A new video released by Trinity College yesterday outlines its strategy for addressing gender imbalance in the academy.
The move comes after data released by the Higher Education Authority in December indicated that women make up only 33% of its senior academic staff and 14% of professors.
Speaking in the video, Prof Linda Hogan, the university’s vice-provost, said it is committed to reversing the “unconscious bias” faced by women seeking promotions.
“One of the things we’ve done in Trinity is to introduce a process of training for all people who sit on promotion boards and we will roll this out also in terms of interview panels to ensure they are trained to interrogate their own unconcious bias, to ensure they are not expecting higher standards of women than of men,” she said.
The video, “Driving Excellence through Gender Equality”, also outlines College’s work on recruiting more women into the areas of science, technology, engineering and maths (STEM), through initiatives such as the Centre for Women in Science & Engineering Research (WiSER), which was established in 2006 with the aim of “recruiting, retaining, returning, and advancing” women in science-based academia in Trinity.
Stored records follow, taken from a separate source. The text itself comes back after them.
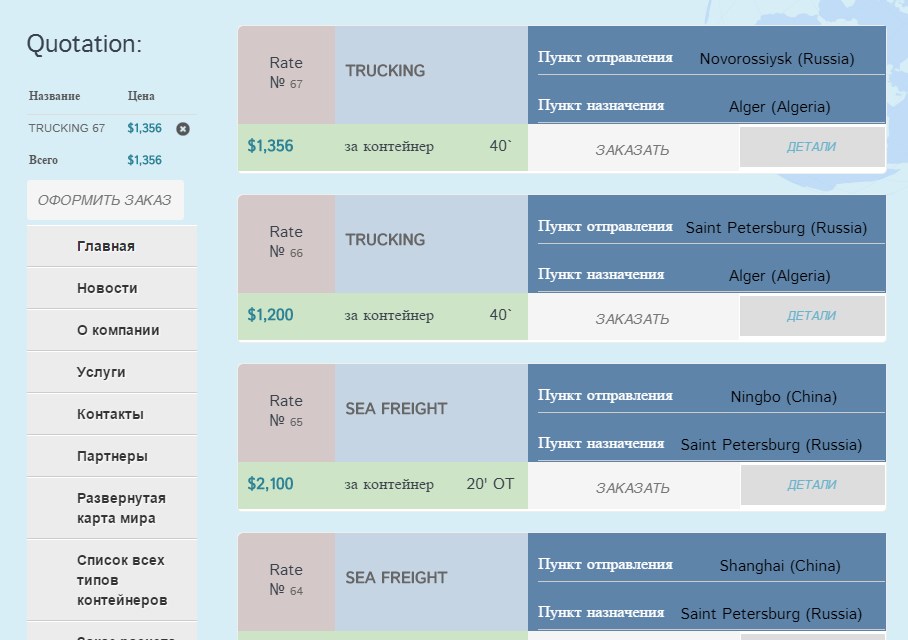Click TRUCKING 67 quotation entry
The height and width of the screenshot is (640, 908).
[x=66, y=129]
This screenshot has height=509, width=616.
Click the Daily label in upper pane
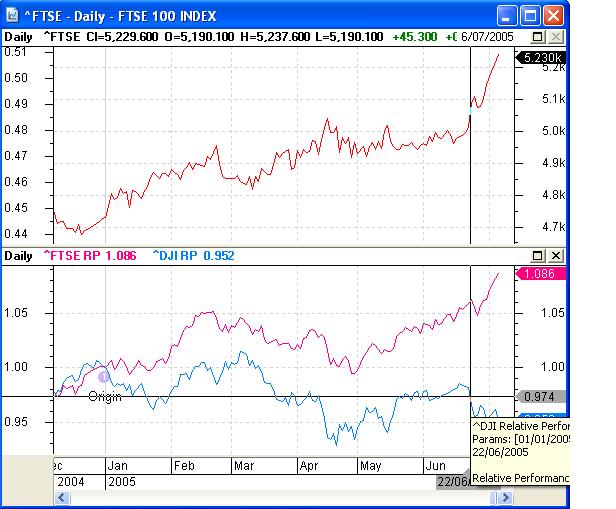19,37
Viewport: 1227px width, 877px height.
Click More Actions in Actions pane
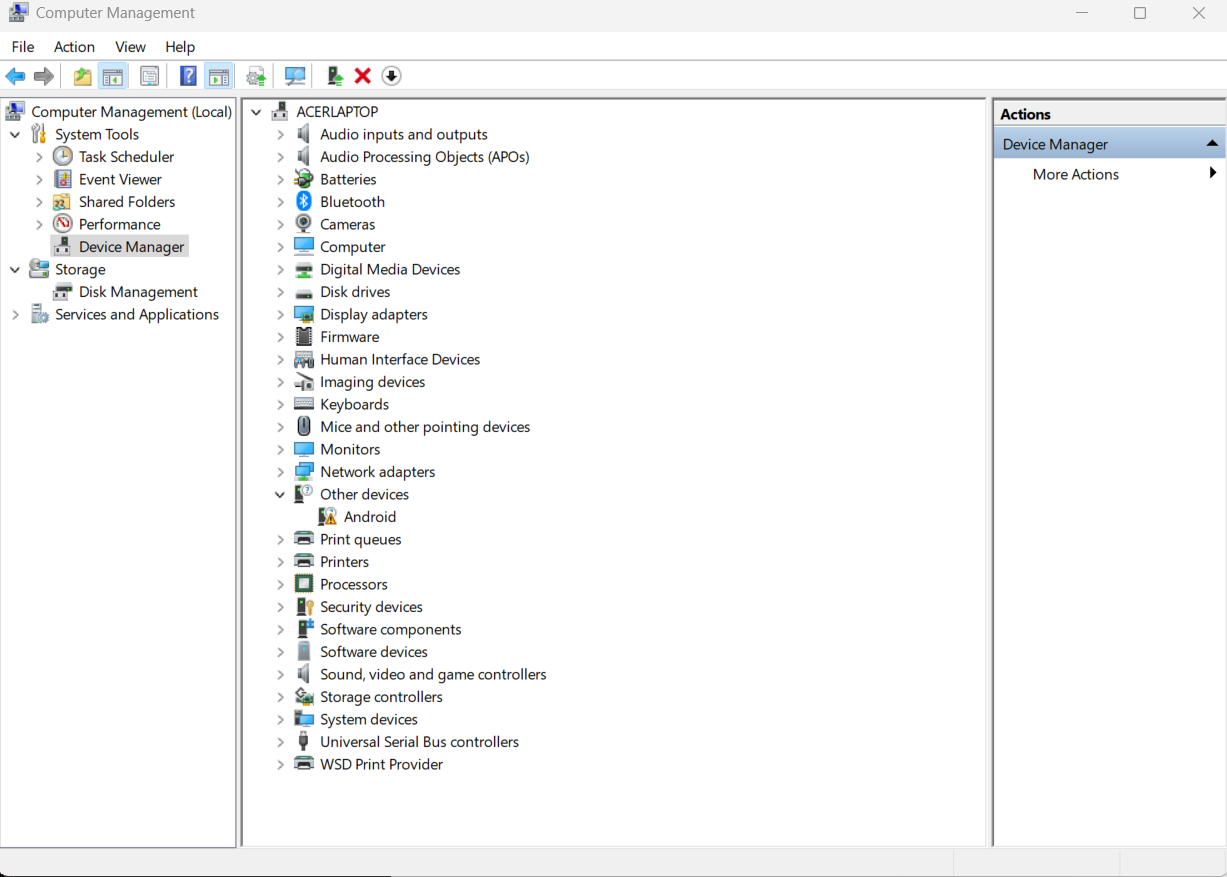click(1075, 174)
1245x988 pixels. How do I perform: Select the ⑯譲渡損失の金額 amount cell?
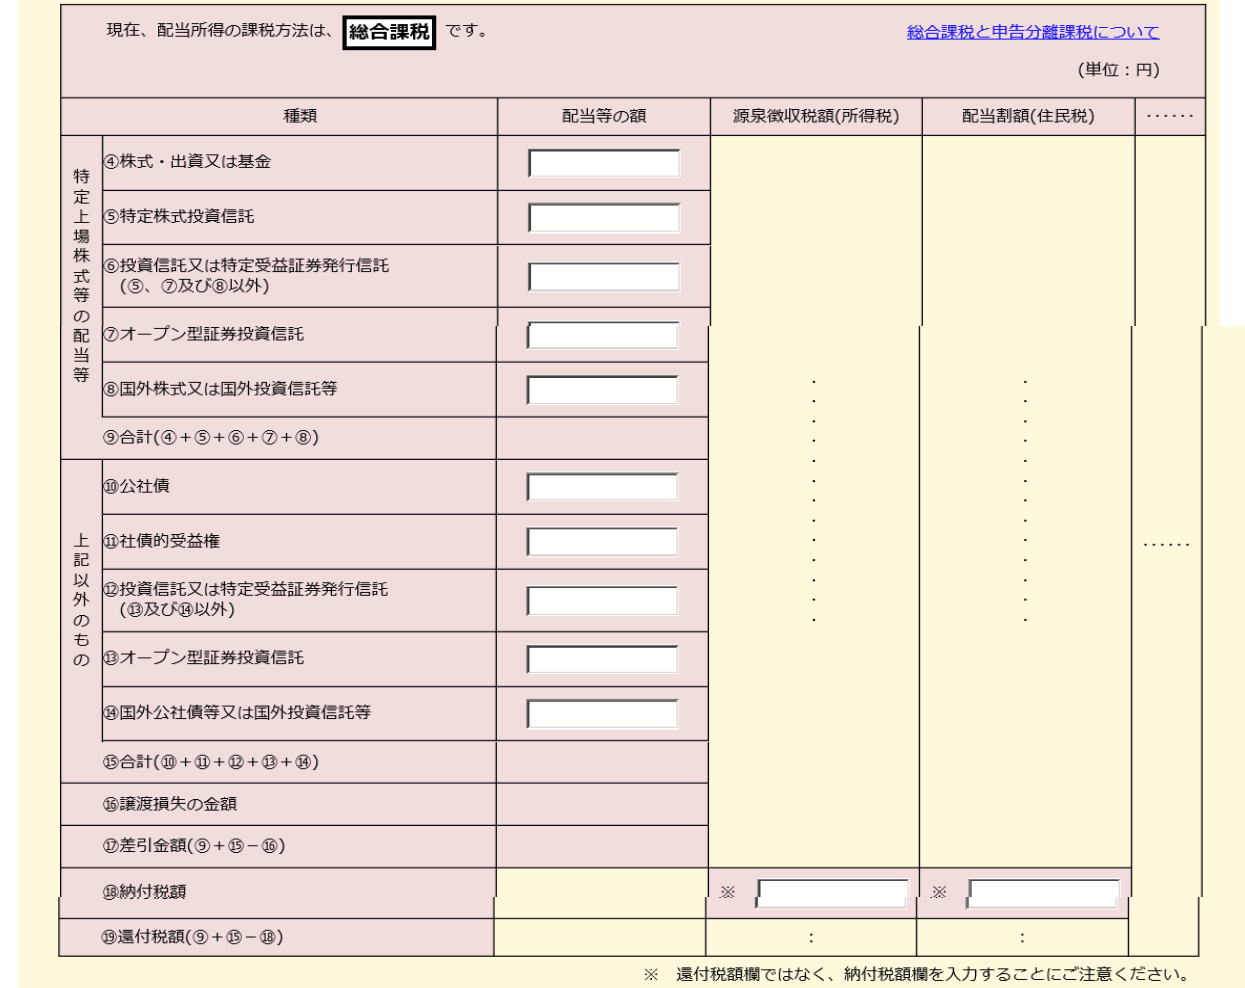pos(602,804)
WiSER monitors and reports annually on the positions and progression of men and women in these disciplines – its most recent data indicates that only 22% of all academic positions in the Faculty of Engineering, Maths and Science are occupied by women, despite strong student representation.
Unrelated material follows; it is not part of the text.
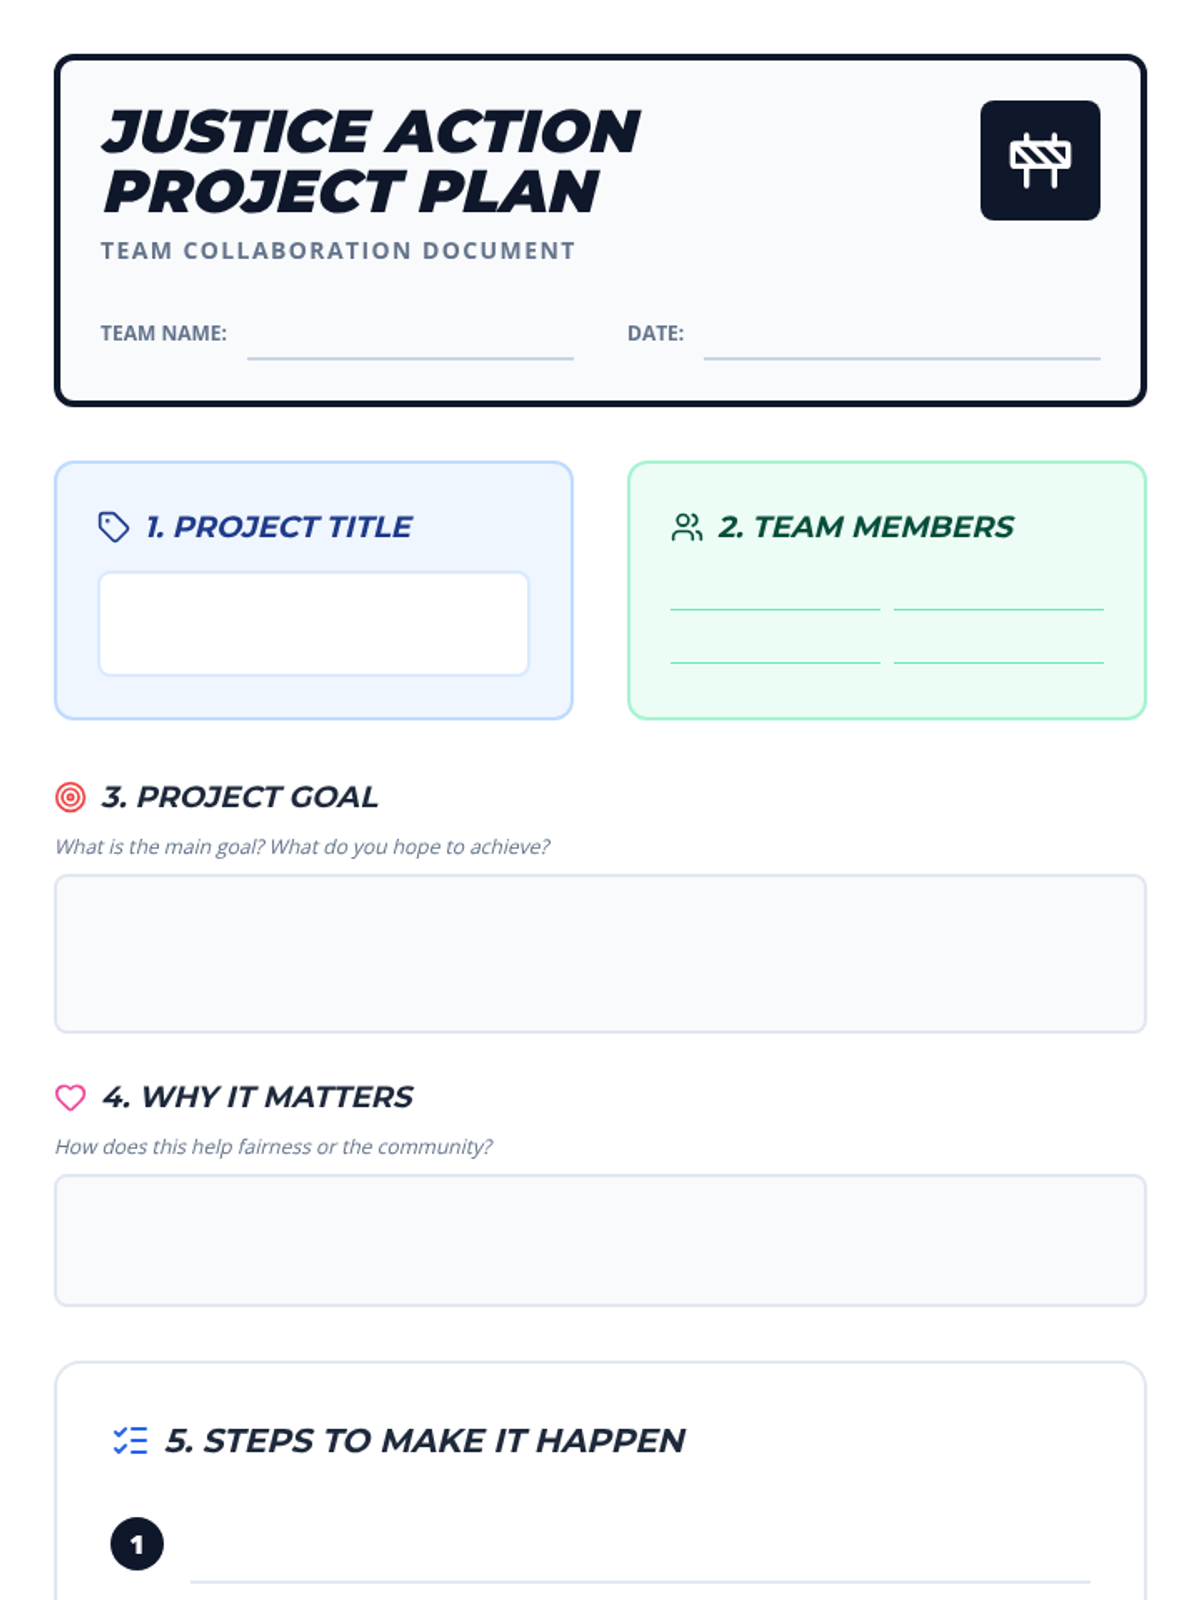Click the red target icon for Project Goal
The width and height of the screenshot is (1200, 1600).
70,797
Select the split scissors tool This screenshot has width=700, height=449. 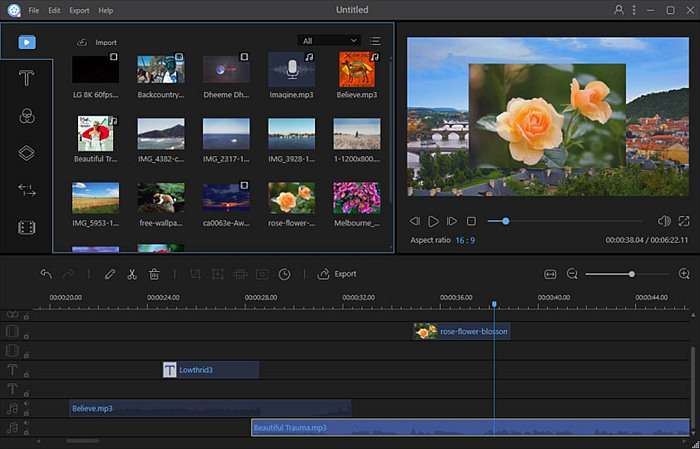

Hogan highlights the importance of the information compiled by WiSER, as accurate gender-based data is vital in seeing problem areas, and “we can’t change what we can’t measure.”
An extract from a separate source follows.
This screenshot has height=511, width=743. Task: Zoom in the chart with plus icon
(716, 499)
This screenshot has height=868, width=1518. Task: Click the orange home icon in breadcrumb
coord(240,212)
Another initiative credited in the video is INTEGER, the five-year EU-funded project launched in 2011 with the aim of increasing the number of women in STEM areas, in order to strengthen European research.
Hogan affirms that projects such as INTEGER do not give women preferential treatment, or seek to promote women just for the sake of better statistics, but aim to ensure that women are “supported, mentored, and promoted on the basis of merit.”
Gender diversity will “add a different perspective to STEM research, increasing diversity, leading to enhanced creativity and ultimately greater innovation,” she says.
Speaking in the video, both Hogan and Provost Patrick Prendergast emphasise the need for a cultural change in the college community, which they plan to bring about by embedding “equality, inclusion, and diversity” in all college policies and practices.
Prendergast and Hogan both stress the benefits of diversity and balance, not just for its own sake, but as a way of improving creativity and innovation, encouraging new perspectives, and serving both individuals and institutions.
Prendergast claims that as his legacy, rather than “a building here or a building there”, he would like to leave behind a more diverse and therefore stronger college community, which will be, “by virtue of its diversity, better able to meet the challenges of the future.”
Hogan says has similarly ambitious, though more concrete goals, hoping to one day see a female TCD scientist win a Nobel Prize, as a direct result of Trinity’s equality projects.
The College Strategic Plan 2014-19 launched last month by An Taoiseach Enda Kenny commits College to “[advancing] a structural change process to incorporate gender-balanced representation at all stages and levels, thereby enhancing the quality of Trinity’s institutional decision-making”.
It also commits College to introducing the Athena SWAN Charter, which promotes good employment practices for female academics in STEM.